Sir Percy Molesworth Sykes was a personality straight from the pages of a Rudyard Kipling novel. He combined the life of adventure for which T E Lawrence is famous for and a love for adventure which made Sir Richard Burton the cynosure of Victorian society. He traveled widely in Persia, Baluchistan, Afghanistan and Central Asia and as he traveled he explored the terrain  and sent detailed maps of the region to the Indian Army Intelligence Headquarters at Shimla. He lived and worked in dangerous times. Persia, an unstable patchwork of tribes and sectarian associations, was stirring intellectually to a new kind of political awakening. A movement aimed at transforming Persia into a Constitutional State was gathering momentum and by the first decade of the twentieth century had virtually rendered the Qajar Dynasty both powerless and seriously undermined. Percy Sykes was the Consul posted at Mashhad at a critical juncture and his long standing friendship with the Crown Prince made him a valuable source of political information for the English.

Percy Sykes was born in 1867 in Yorkshire and died in 1945. Educated in the well known Rugby School, Sykes joined the Sandhurst Military Academy and was posted in India. He was based in Sialkot with the 16th Lancers. Along with Francis Younghusband, Syskes too was seconded to the Indian Army and its Intelligence wing. And in this, Sykes was eminently successful as he was able to explore little known mountain passes, traverse the inhospitable Lut Desert, explore the migratory routes of Turkoman nomads as they crossed from Central Asia into Afghanistan and thence into Persia. As he wrote in his History of Exploration his guides in his exploration were the accounts of Alexander's conquests, particularly that of Arrian and the travels of Marco Polo. Sykes was a protégé of Sir Mortimer Durand whose biography he wrote in which he expressed admiration for the tireless manner in which he pursued British interests in Afghanistan which till today is institutionalised in the form of the Durand Line, the boundary between Afghanistan and India, now of course, the line dividing Pakistan from the Pashtun heartland of Afghanistan. Percy Sykes was well trained in Persian and so was able to acquire impressive intelligence.
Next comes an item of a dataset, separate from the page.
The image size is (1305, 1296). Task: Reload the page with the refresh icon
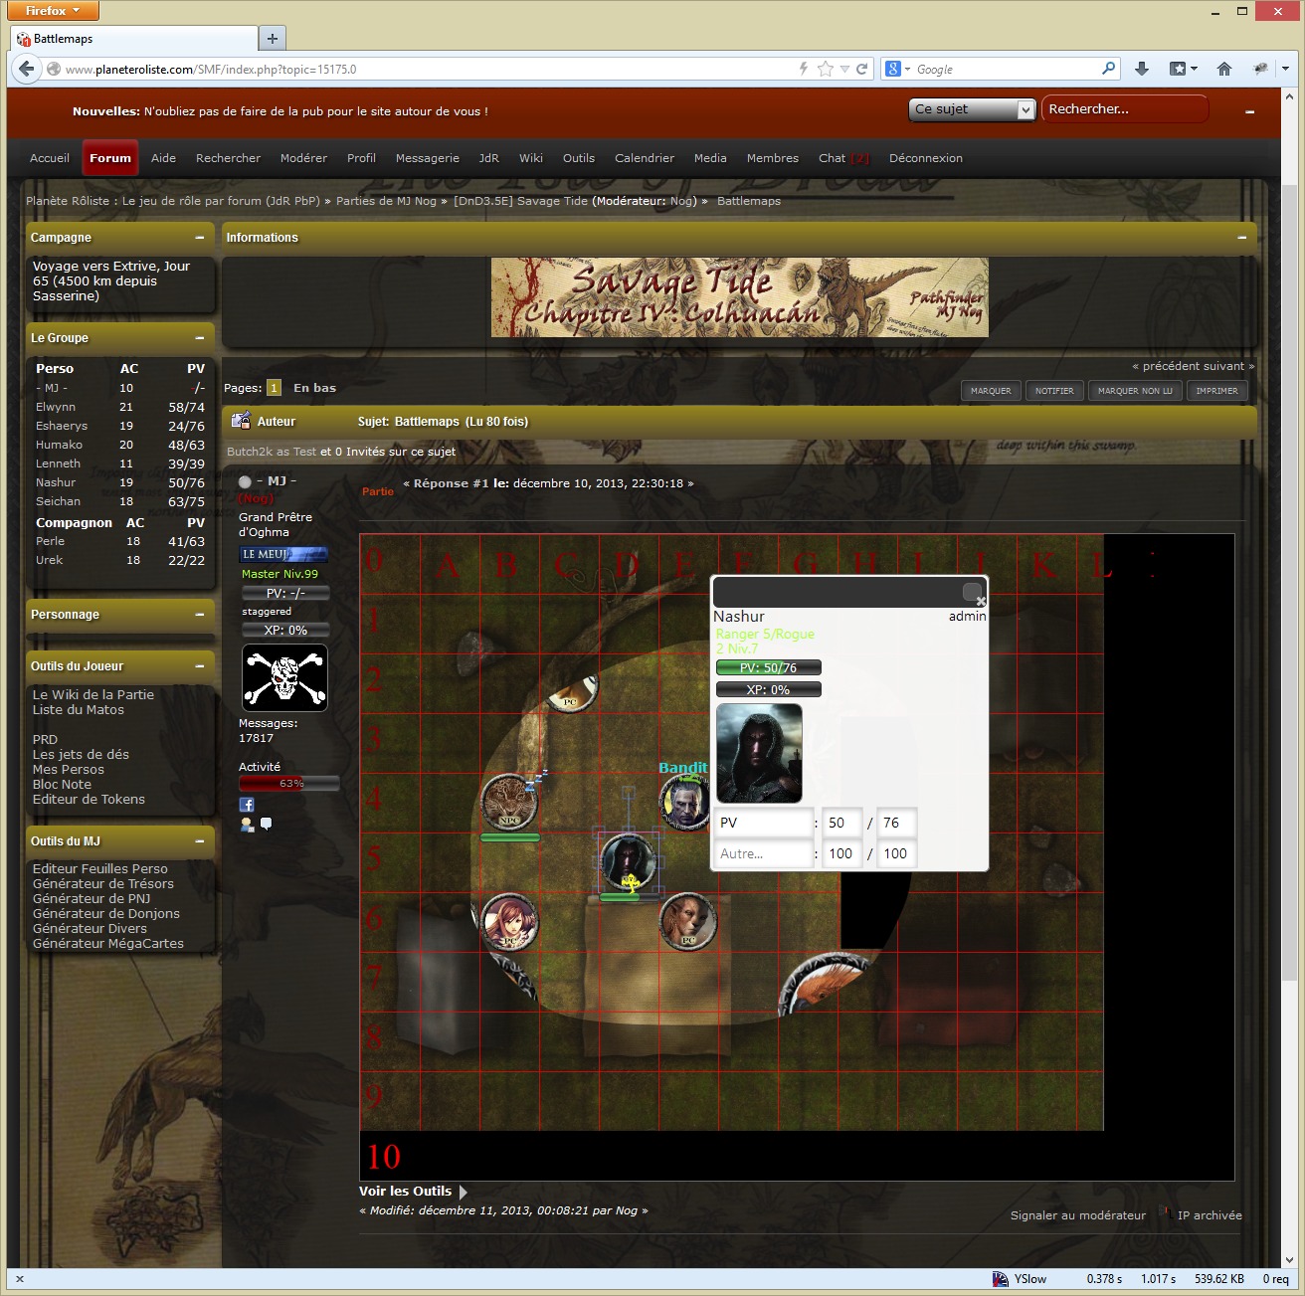[x=862, y=69]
Persia in the late nineteenth century was the target of two powerful and expansionist Empires: Britain and Russia. The Great Game as Rudyard Kipling called it was played out from the Pamirs, across the Taklamakan Desert, the snow capped peaks of the Hindu Kush to Tehran and Shriaz. An the Consul in Mashhad  and Kerman, Sykes kept a close watch on Russia. The construction of the Trans Caspian Railway had made it easier for the Russians to move its military rapidly and the tribes inhabiting the border areas were constantly in a state of what Ibn haldun called fitna, a state of political unrest. negotiations with tribal leaders on behalf of the Indian Government meant also dealing with the regime in Persia whose writ barely extended as far east as the Baluchi border. The increasing old of Russia over Tashkent meant that Indian trading interests suffered.

During his years of service, Sykes explored 3000 miles in the Himalayas and discovered no less than 40 passes that had strategic value. His detailed Reports which he submitted to the Legation in Tehran eventually found their way from the Foreign Office to the Royal Geographical Society. The task of communication was still filled with difficulties as the engineers sent to man the British Persian Telegraph Company were killed sometimes within days of reaching their posts.
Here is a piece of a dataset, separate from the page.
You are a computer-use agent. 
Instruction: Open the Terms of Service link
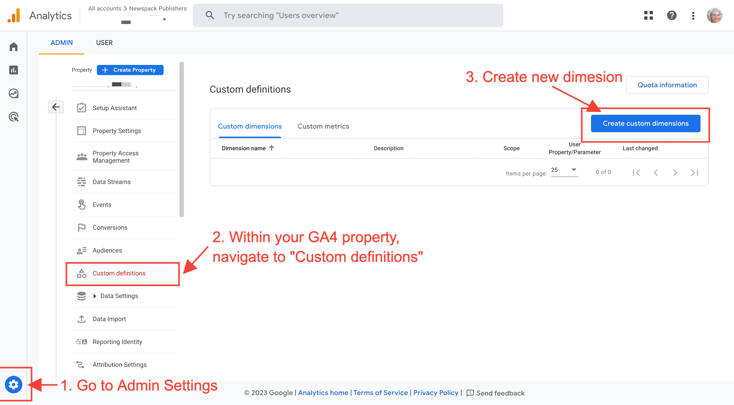380,393
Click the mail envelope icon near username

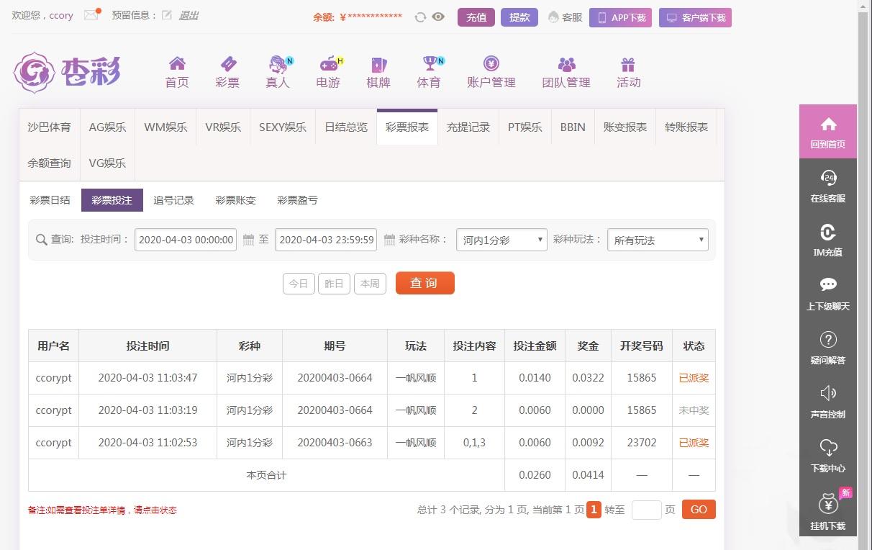[91, 15]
Sir Percy Sykes was a keen observer of the landscape he surveyed. He noticed that the qanats that supplied water to the fields on the border between Baluchistan and Persia had been destroyed by the Mongols in the 13th century and agriculture had not quite recovered since. He also was intrigued by the spectacular structures he saw in the region adjoining Persia and Baluchistan. 
The windmills that harnessed the violent desert winds were described vividly by Sykes and they were still functioning when he wrote about them. Huge parallel wall made of mud capture the wind and funnels it towards giant sails that drive timber shafts to which are attached grinding stones. Some of these structures are still extant and are now recognised as UNESCO world heritage sites.

The discovery of Oil in Persia and the transition from coal burning engines to oil powered ships in the Royal Navy added another element in the tense relationship between Persia and the British. With Germany beginning to take an interest in the region in order to use political Islam as an ideology to motivate anti British feeling among Muslims all over Asia men like Sykes had their hands full. At Kashgar Sykes helped Sir Aurel Stein smuggle 146 cartons and boxes of antiquities into India and till this day the Chinese have neither forgotten nor forgiven this vandalism of their cultural heritage.

This book is well written and is based o the personal papers correspondence and Reports of Percy Sykes. In 1915 he was knighted for his services, receiving the KCIE. He died in 1945.